Imagine a database of lots of people. Perhaps it includes names, addresses, and dates of birth, but the dates of birth aren't encrypted or tokenised, to allow for easy sending out birthday reminders.

If an attacker who steals the database can identify the name associated with a given date of birth (maybe they are on the system, so know their own name and DoB), then they can now also identify anyone else with the same name. They still can't identify the associated address, but they may be able to start correlating data - looking for people whose dates of birth are known with the same first name, for example, aiming to discover the token which corresponds to common surnames. By repeating this process (which is laborious, depending on the data, and whether details can be reliably cross-referenced), they can build up more and more information about the contents of the database.
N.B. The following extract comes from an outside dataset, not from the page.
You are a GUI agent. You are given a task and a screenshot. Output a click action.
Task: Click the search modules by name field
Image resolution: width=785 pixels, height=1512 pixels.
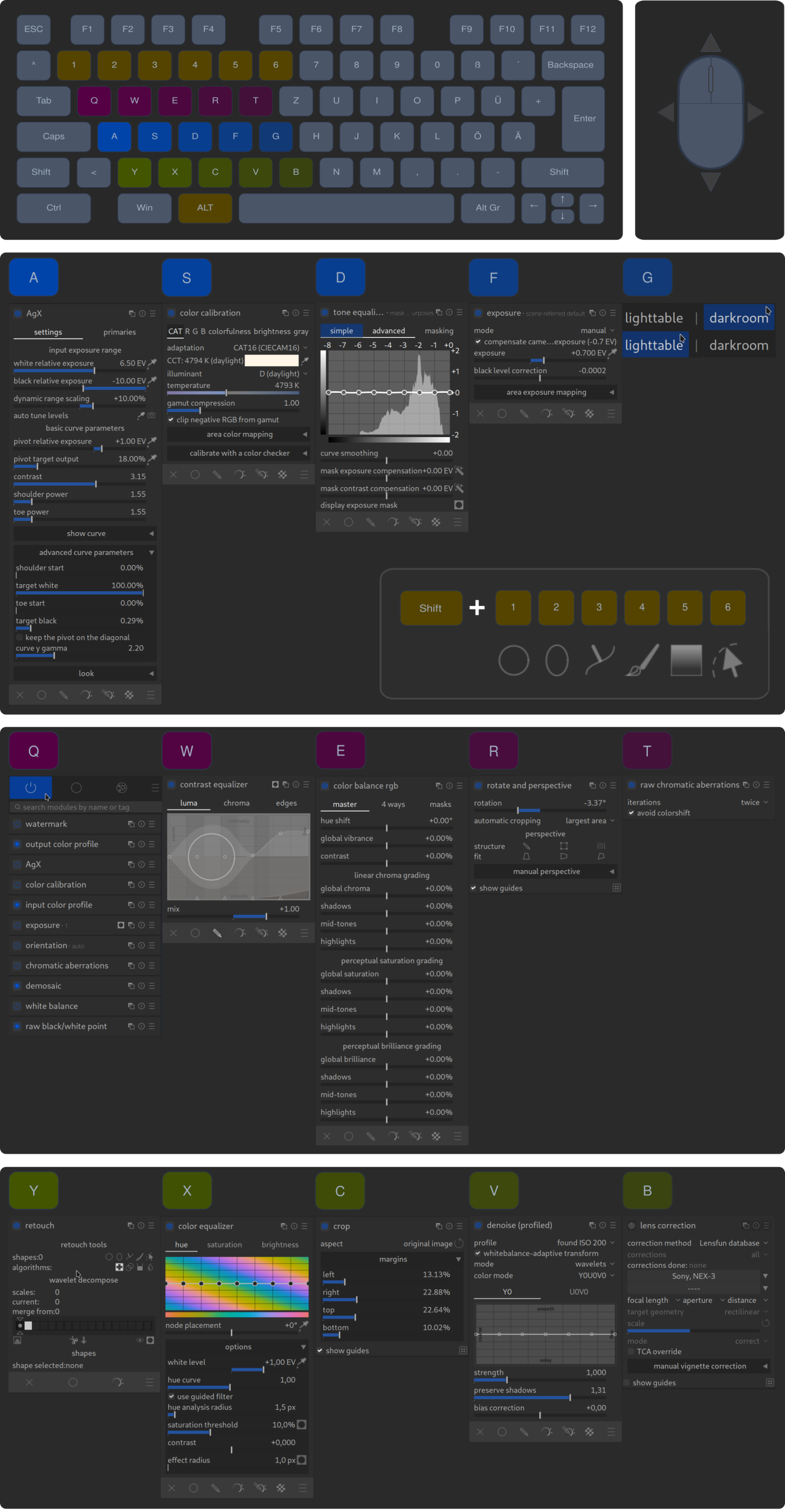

If the tokens are really encryption, they might also be able to find patterns which help reveal the encryption key, if the designers haven't implemented the encryption carefully - in some cases, this means that by identifying a single longer value, an attacker can decrypt any other shorter value in the system.

If, on the other hand, you use a unique token for each instance of the same name, an attacker can't perform that cross-referencing process. However, neither can you - if you wanted to extract all the records for people called "Richard", you would need to be able to recreate every token to compare against your search term, which could be a difficult process, or even impossible if the token generation process involved a one-way hashing step.

Basically, if you want to be able to search the data afterwards and get correlation of data, you probably need to consistently tokenise the same value to the same token. If you want to fully anonymise the data, perhaps to provide it to a third party for testing or where analysis is being performed on non-PII elements, it's safer to ensure each instance of the same value in the original data is distinct once processed.